13st 10lb again, surprisingly; perhaps 11.5 units of alcohol yesterday, on the conservative assumption that each of the gins I was served at The Castle contained a triple measure; 1,318; Obscurity.
I woke early today, with the consciousness that I had a terrible hangover. It persisted all morning, and I felt able to do little more constructive than reading accumulated back numbers of the local newspaper, including that guide to the “500 Most Influential People in the North East”. True, it does include such titans as all the obscure “chief executives” of every about-to-be-abolished district council, but it also includes every columnist in the region’s leading daily paper apart from me and Willy Poole. And, when I finally summoned up the energy to walk down to The Castle, pick up my car and collect today’s newspaper, I found that it included a poignant final column from the aforementioned Poole, whose services have clearly been dispensed with after 11 years because he is just not influential enough.

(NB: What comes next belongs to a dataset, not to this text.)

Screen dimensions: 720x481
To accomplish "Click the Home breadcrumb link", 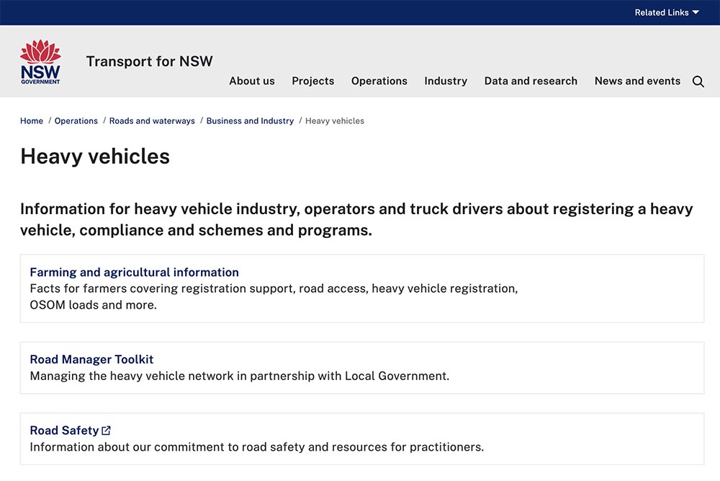I will (32, 121).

There must be a lesson there, if only I felt well enough to work it out.
I had lunch in a fine pub with another PR man who has read my columns (do it while you still can, I say) and concluded that I might be the ideal person to collaborate with him in a new business drive, thereby enabling me to fund the higher living costs associated with having a girlfriend and occasionally leaving home to meet her. He might have got a more positive reception if only I had felt a little better, though he was partly to blame for claiming that a pint of Bombardier is the ideal thing for a hangover. It isn’t. Seven or eight might be ideal for causing one, but one certainly doesn’t effect a cure. In fact, it makes things slightly worse.

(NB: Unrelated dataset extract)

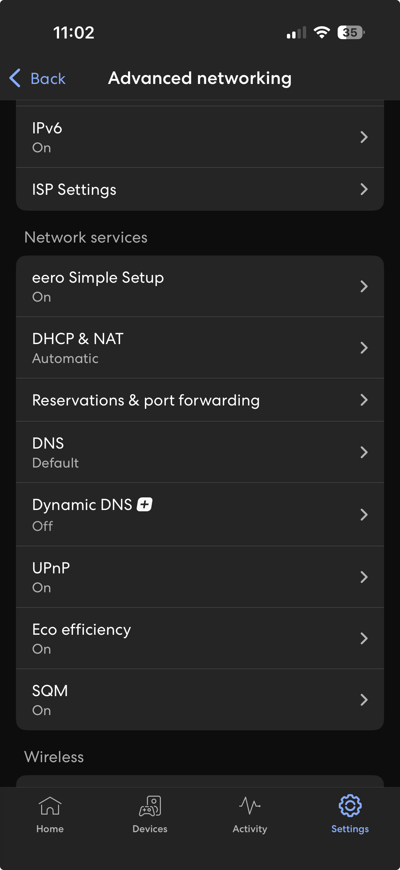
Task: Expand DNS row using its chevron
Action: tap(364, 452)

At least we ate well, and we had an interesting and wide-ranging discussion on PR, the press and women. Mainly women, if truth be told, but he did helpfully advise me that I should be taking vigorous action against one national newspaper. As revealed here on 6 June, and repeated in one of my columns published yesterday, they had Photoshopped a picture of one of my few remaining clients to make it look as though as he was brandishing a huge wad of cash in the style of Harry Enfield’s Loadsamoney. If I let them get away with this, my professionally minded friend argued, what was there to stop them Photoshopping a picture to make it look as though he was wearing a grubby raincoat, clutching a bag of boiled sweets and beckoning at children in a playground?

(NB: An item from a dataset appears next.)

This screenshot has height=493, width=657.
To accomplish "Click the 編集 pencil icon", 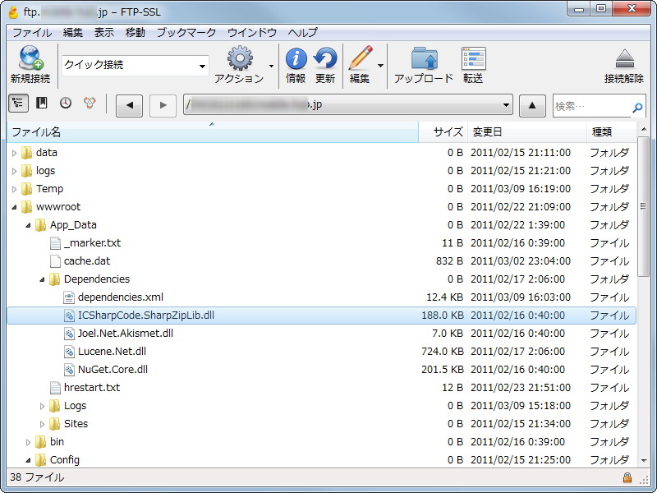I will pos(361,59).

True. But then on the other hand I can’t be arsed to do anything about it and the suggested child molester picture would (a) give me a laugh, and (b) allow my client to sue the paper for millions. Which is, of course, what there is to stop them doing it. I wish I’d thought to say that at the time, but I was too hungover.
Maybe I’m no longer cut out for PR or drinking.
Which sadly doesn’t leave an awful lot I can do, if truth be told. Apart from writing an obscure and unread blog.